● **READING PASSAGE**:
Japan's Ichigo Asset Management also disclosed a stake of almost
7% and British bank Barclays PLC  BARC.L  said it holds over 6%.
    
    WHY IS UNIZO ATTRACTIVE?
    Unizo's stock has risen about 150% to 4,945 yen since H.I.S.
on July 10 first bid for a controlling stake in the hotelier.
Yet that still pales in comparison to the value of its assets
which UBS analysts pegged at over 7,800 yen per share. That
means any buyer would gain Unizo's properties at a discount.
    Moreover, though it is not uncommon for Japanese stocks to
trade well below book value, Unizo lacks the defences from
hostile takeovers that domestic companies traditionally enjoy.
    The firm, whose assets include hotels and offices, was a
beneficiary of a surge in property prices when investors flocked
to real estate in response to government efforts since 2012 to
stimulate economic activity by reducing borrowing costs.
    Property firms' stock prices, however, did not rise in
tandem, resulting in a gap between lacklustre shares and surging
asset values. That has given suitors the chance to gain
expensive real estate by buying cheap landlords.
    However, unsolicited bids are rare in Japan as firms often
have a web of cross-shareholding loyalties with domestic peers
which together could block any takeover attempts. The consequent
absence of such bids has also made them taboo.
    Making Unizo different is the lack of cross-shareholding as
well as the reduced influence of founding firm Mizuho Financial
Group Inc  8411.T  following a series of share sales. Those
sales diluted holdings, made it easier for outsiders to buy
Unizo stock and reduced the number of stable shareholders.
    Breaking the taboo was the offer from domestic firm H.I.S.
led by a chief executive known for bold deal-making, Hideo
Sawada.
    
    WHY DID UNIZO REJECT THE BIDS?
    Unizo hired banks to find a "white knight" bidder and thwart
a takeover by H.I.S., whose offer it dismissed as too low. It
received 16 bids and in August said it would support a 4,000
yen-per-share offer from Fortress.
    However, it pulled its support for Fortress in September
saying the asset manager would not agree to new - and unusual -
conditions including establishing a mechanism where a group of
299 non-executive employees would control the new owner's power
to sell assets. 
    Though spurned, Fortress nevertheless extended its offer
period for the third time on Thursday to Nov. 1.
    Unizo also rejected two proposals from Blackstone, saying
the U.S. firm would not meet the conditions placed on Fortress.
    Blackstone said it would consider options including pursuing
its tender offer if Unizo did not agree to a third proposal by
Oct. 23. On Thursday, Elliott Management said Unizo should
consider Blackstone's proposal, saying it would consider
measures should the board fail to act in accordance with its
duties.
    Unizo has also said it rejected a bid from a "locally
renowned" fund which it said was unable to prepare the money
needed.
        
    WHAT ABOUT DISCLOSURE?

● **EXERCISE A**:
According to the Unizo article, what per-share value did UBS analysts put on Unizo's assets?
● **EXERCISE B**:
Summarize the Unizo article in two sentences.

● **DATASET EXCERPT**:
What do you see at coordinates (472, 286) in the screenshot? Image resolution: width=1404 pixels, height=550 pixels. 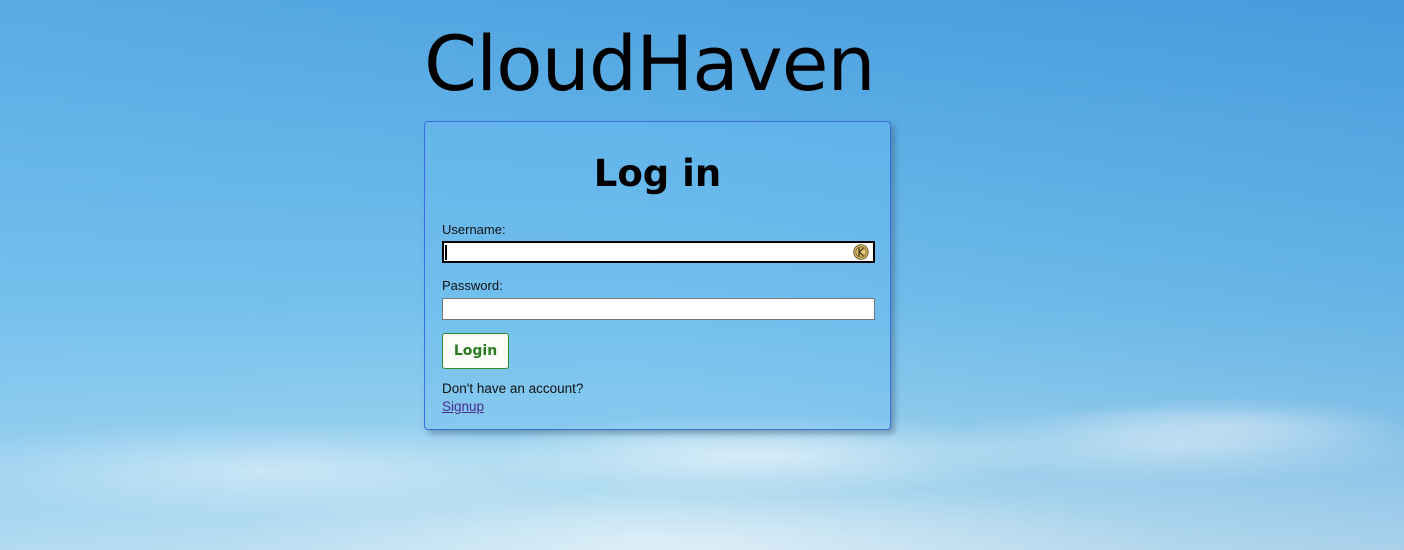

● **WORKED SOLUTION A**:
Over 7,800 yen per share.

● **WORKED SOLUTION B**:
Unizo draws suitors because its share price is well below the per-share value of its hotels and offices, and because it lacks the cross-shareholding defenses that usually block unsolicited takeovers in Japan. It turned away H.I.S. as too low, withdrew support for Fortress and rejected Blackstone over unmet conditions, and rejected a local fund that could not prepare the money needed.